Through brute force – including lifting up the leg itself and smashing it down repeatedly – she manages to get the blade through the hunk of meat.
Finally, pleased with herself, she places a hefty chunk on the scales for packaging.
Online Spaniards, ever known for their measured discourse when it comes to foreigners interfering with their cuisine, had a few choice words.
Some tongue-in-cheek praised her ‘magnificent technique’, labelling it the ‘famous cortado a cuchillo’ (finely cut slices).
But one user was more blunt, demanding that she be sent to jail for her culinary crime.
Another commented: “Just when there was nothing in this world left for me to see.”
There were even demands to summon the Chinese ambassador and sever all diplomatic relations between Spain and China.
The true form for cutting jamon iberico is to use a sharp, long, and flexible knife called a ‘jamonera’ or ‘jamonero.’

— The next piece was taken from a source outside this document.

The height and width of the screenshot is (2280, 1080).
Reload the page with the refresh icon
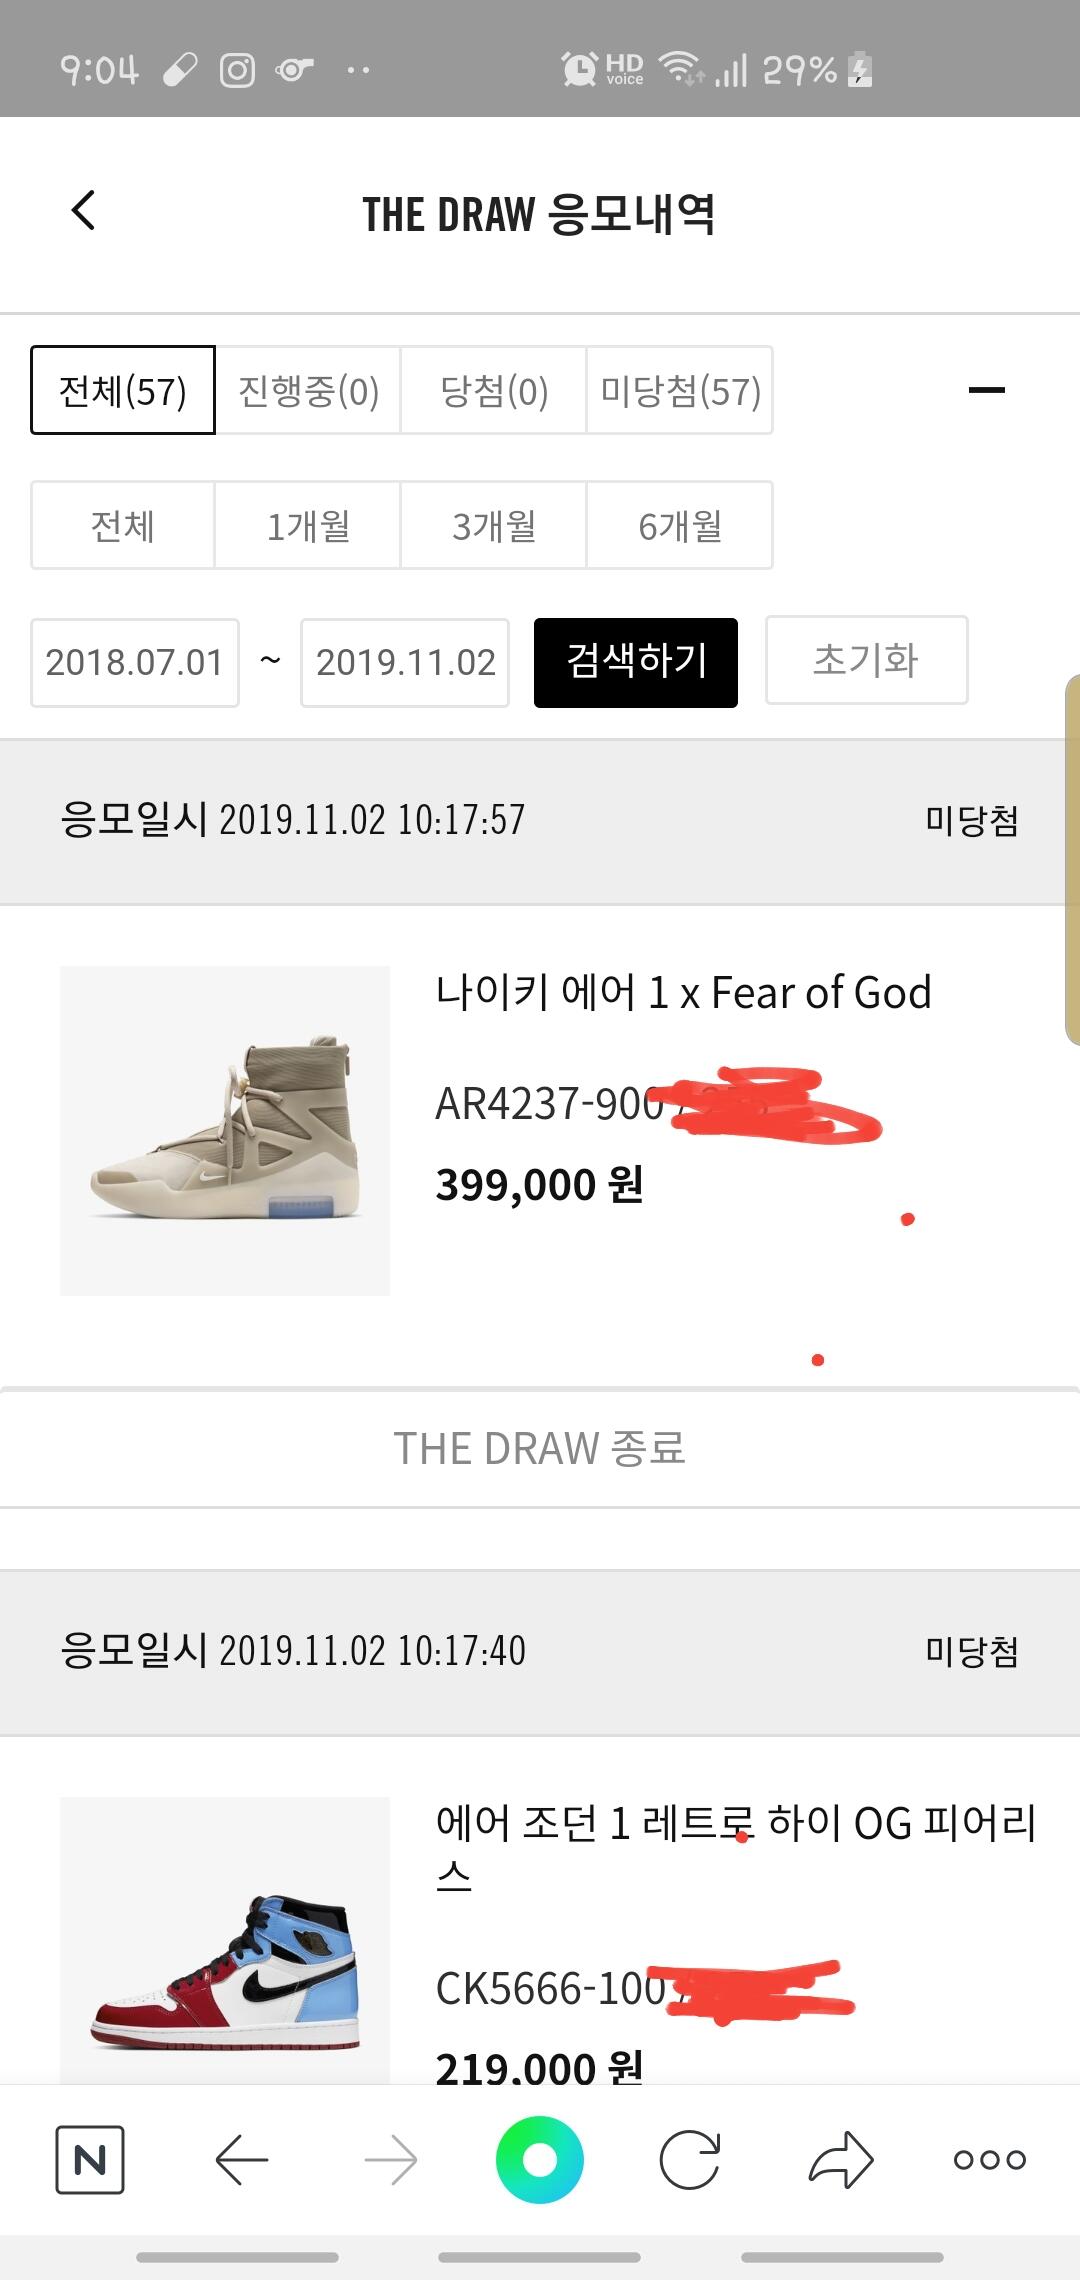click(x=690, y=2160)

This knife is specifically designed for slicing jamón. It has a narrow, pointed blade that allows for precise cutting.
An expert starts at the hock (the hoof end) or the narrowest part of the jamón, known as the ‘maza.’
The slices should be thin and even.
You should slice at a 45 degree angle, making the first few slices at the top of the jamón, which is the leanest part. These initial slices are often used for tasting and should be very thin.
As you move down the ham, the meat becomes more marbled and flavoursome. Adjust the thickness of the slices according to your preference.
Keep slicing until you reach the hock. At this point, the meat becomes tougher and drier. You can still enjoy it, but it’s usually used for stews or soups.
Serve the slices on a plate or wooden board. Spanish jamón is often enjoyed with a glass of wine or sherry.